TASK GOAL —
Beginning with the line that holds "[Add To Favorites" and ending with the last line, please repeat the entries exactly and omit the pictures.

STORED DATA —
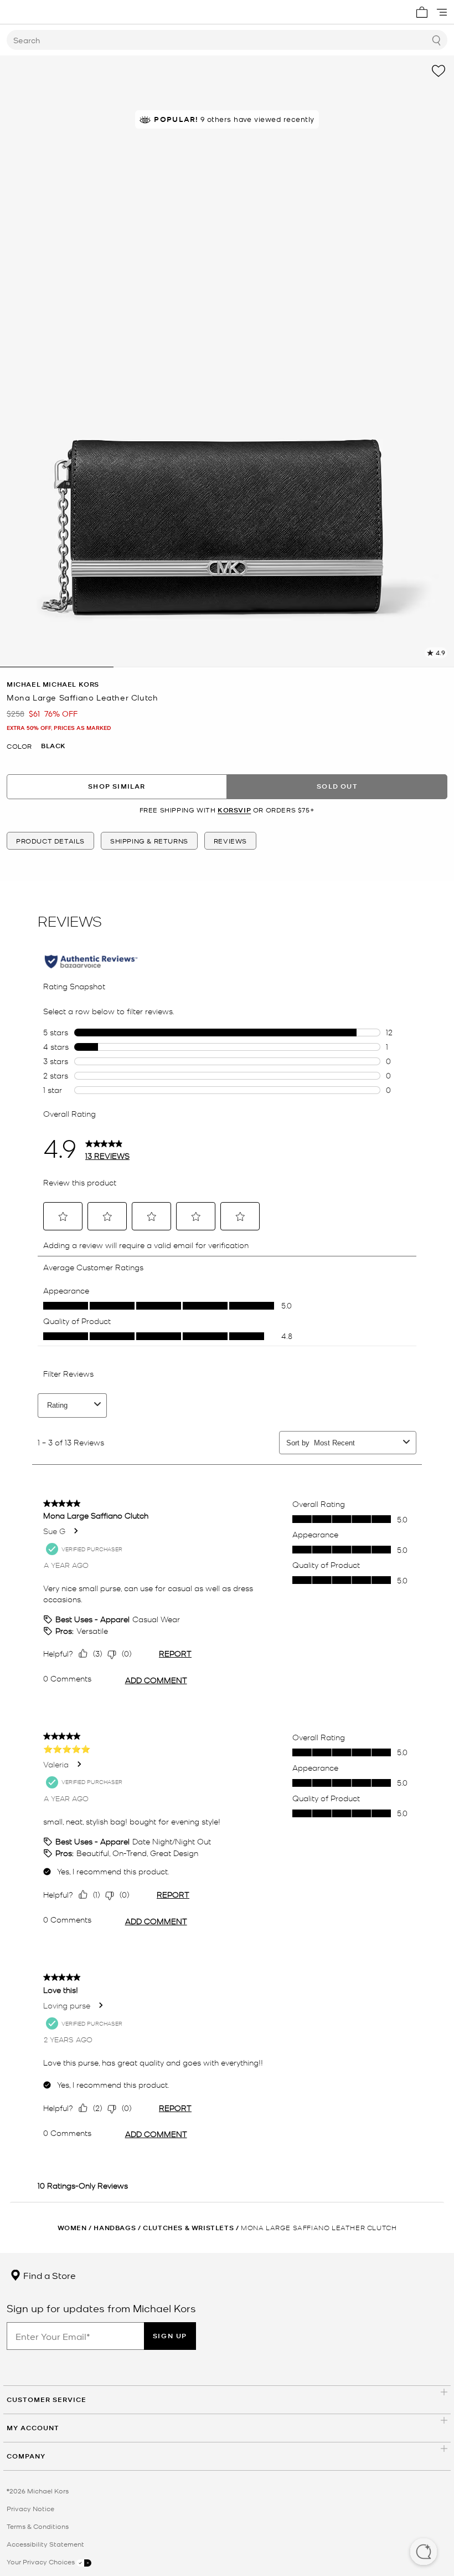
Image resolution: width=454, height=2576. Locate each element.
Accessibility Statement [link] (45, 2543)
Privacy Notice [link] (30, 2508)
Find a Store (48, 2275)
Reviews (230, 840)
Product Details (50, 840)
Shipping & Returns (149, 840)
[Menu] (441, 12)
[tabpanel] (227, 361)
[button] (423, 2552)
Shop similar (116, 786)
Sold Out (337, 786)
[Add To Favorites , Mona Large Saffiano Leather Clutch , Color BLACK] (438, 71)
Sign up (170, 2335)
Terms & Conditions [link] (38, 2526)
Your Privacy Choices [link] (41, 2561)
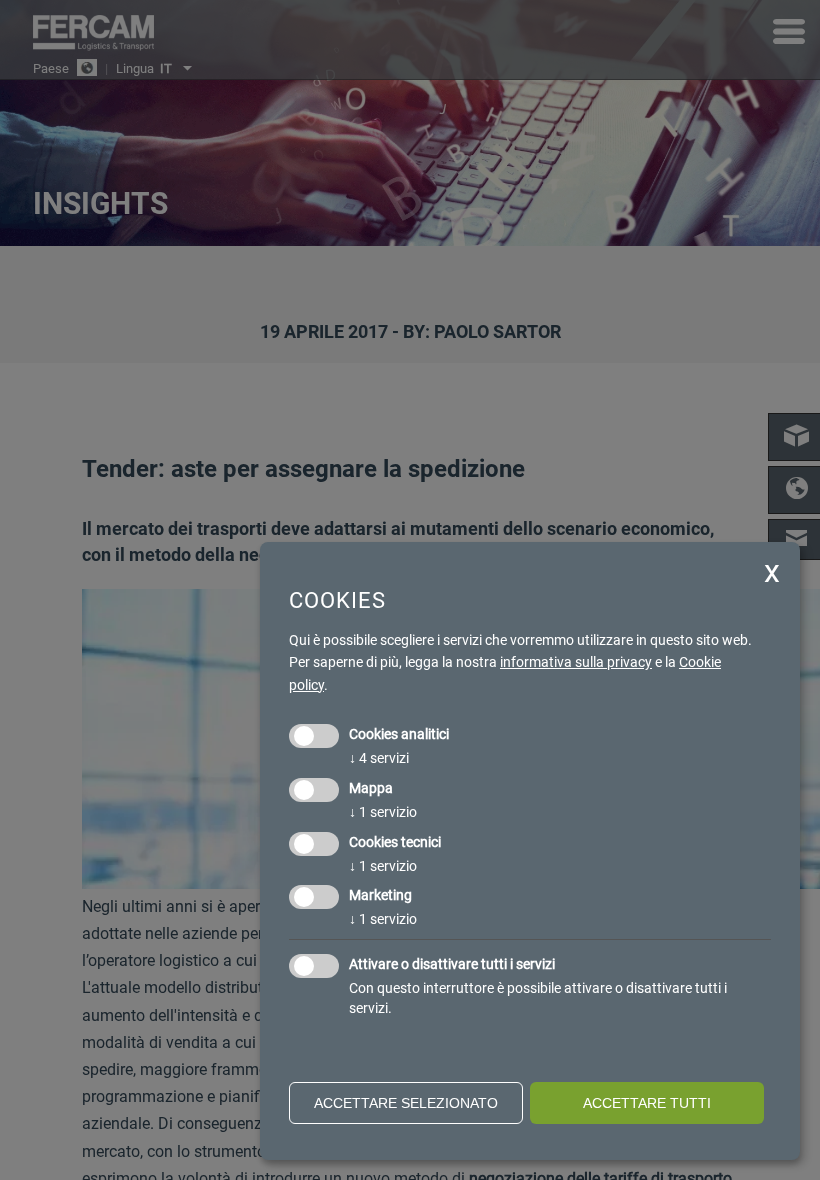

OUTPUT BELOW —
[Add To Favorites , Mona Large Saffiano Leather Clutch , Color BLACK] (438, 71)
Sign up (170, 2335)
Terms & Conditions [link] (38, 2526)
Your Privacy Choices [link] (41, 2561)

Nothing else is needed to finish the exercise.